Solution to time dependent wave equation

[jaejoon89]

Homework Statement

Show that Y(x,t) = cos(kx)exp(-iwt) is a solution to the time-dependent Schrödinger wave equation.

where k is the wavenumber and w is the angular frequency

Homework Equations

Hamiltonian of Y(x,t) = ihbar d/dt Y(x,t)

The Attempt at a Solution

When I plug everything in and do the calculus, I get

(hbar / 2m)*k^2 = w

I've been paying around with it but for the life of me cannot figure out how the left hand side is equal to w even though the unit check suggests it could. So my question is, how can you simplify the left hand side to w

(hbar / 2m)*k^2 = ?

 

[gabbagabbahey]

Isn't there some relation between wavenumber and angular frequency given in your textbook?

 

[jaejoon89]

I can't find it. I know angular frequency is 2pi*nu and wavenumber is one over lambda.
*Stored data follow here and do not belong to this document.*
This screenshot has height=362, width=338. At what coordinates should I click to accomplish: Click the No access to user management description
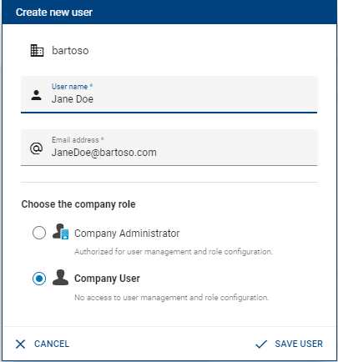pyautogui.click(x=172, y=298)
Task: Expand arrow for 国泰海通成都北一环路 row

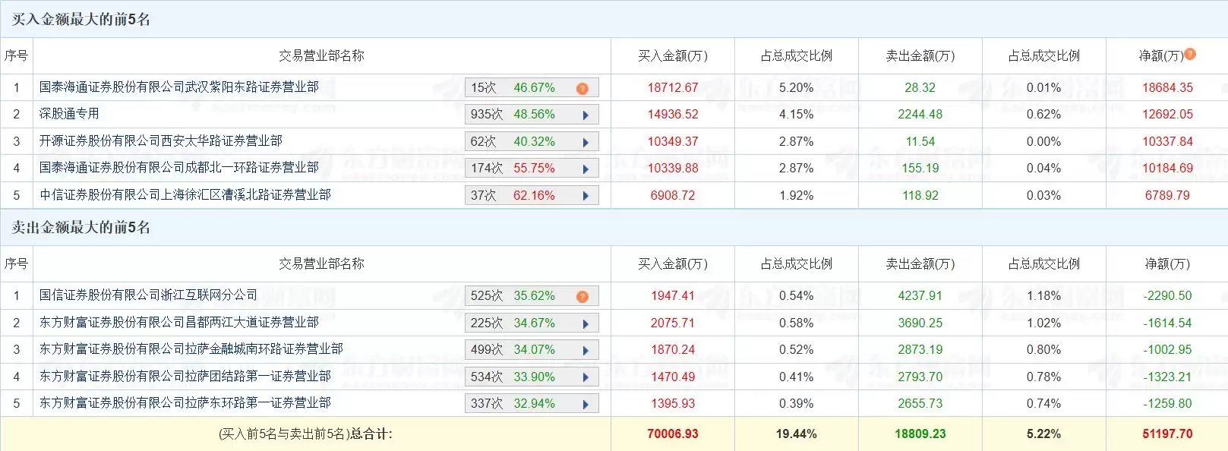Action: pos(586,169)
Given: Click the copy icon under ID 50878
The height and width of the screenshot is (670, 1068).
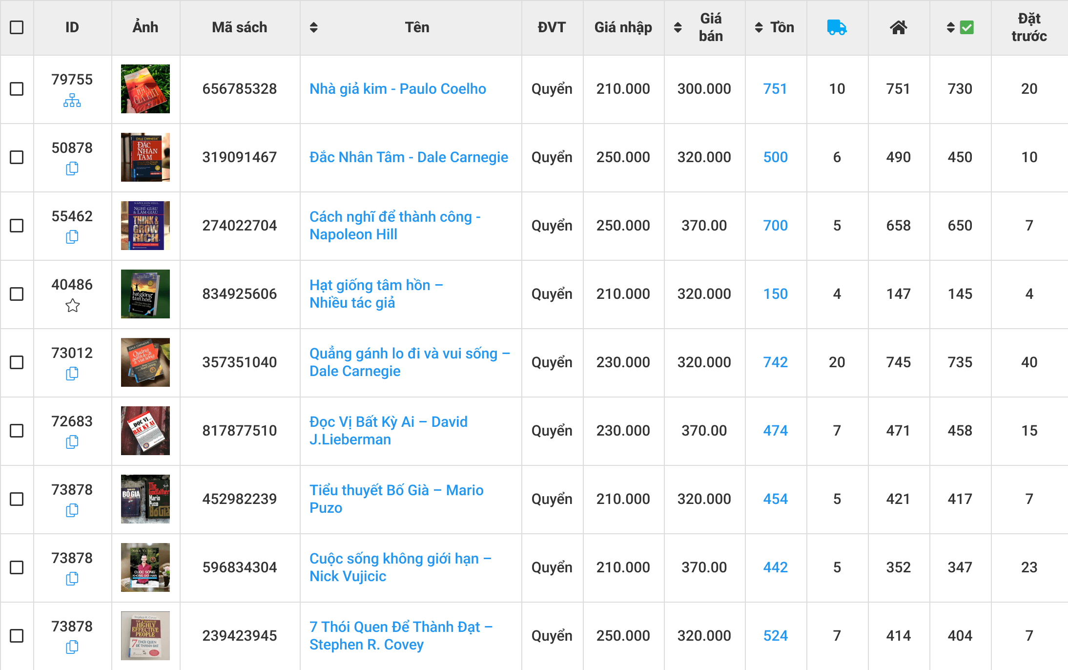Looking at the screenshot, I should 72,169.
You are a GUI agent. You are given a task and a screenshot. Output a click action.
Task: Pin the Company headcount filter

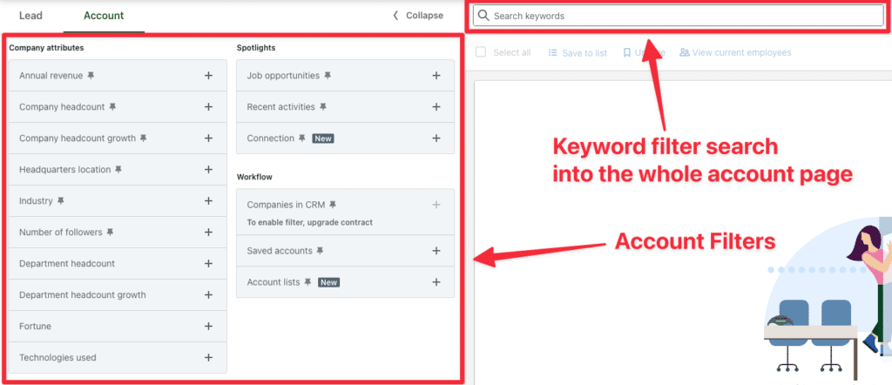pyautogui.click(x=112, y=107)
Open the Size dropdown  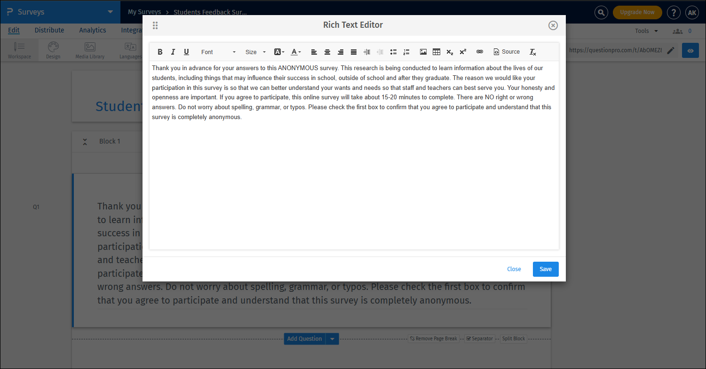(254, 52)
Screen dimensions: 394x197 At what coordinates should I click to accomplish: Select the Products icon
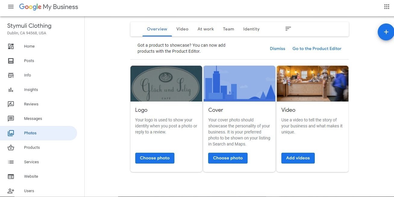(11, 147)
And I know nu*lambda = c, if that's the equation you mean, but still cannot get it to work...!

(hbar / 2m)(1/lambda^2) = (h/(4pi*m*lambda^2)) =...?

 

[gnurf]

Alternatively, you can end your confusion by visiting these wikipedia pages:

http://en.wikipedia.org/wiki/Wavenumber"
http://en.wikipedia.org/wiki/Planck_constant#The_reduced_Planck_constant"

 

[jaejoon89]

Thanks! I got it now. A quick follow up: why is it assumed that the energy component for momentum (related to the wavenumber in this problem) is entirely kinetic?

i.e.,

p = mv => p^2 = m^2 v^2 = 2m (1/2) m v^2 = 2m E => p = sqrt(2mE)

 

[gabbagabbahey]

A free particle (I assume your problem is for a free particle, although you didn't actually say so in your problem statement) is subject to zero external forces/potentials, so its energy (in non-relativistic QM) is entirely kinetic.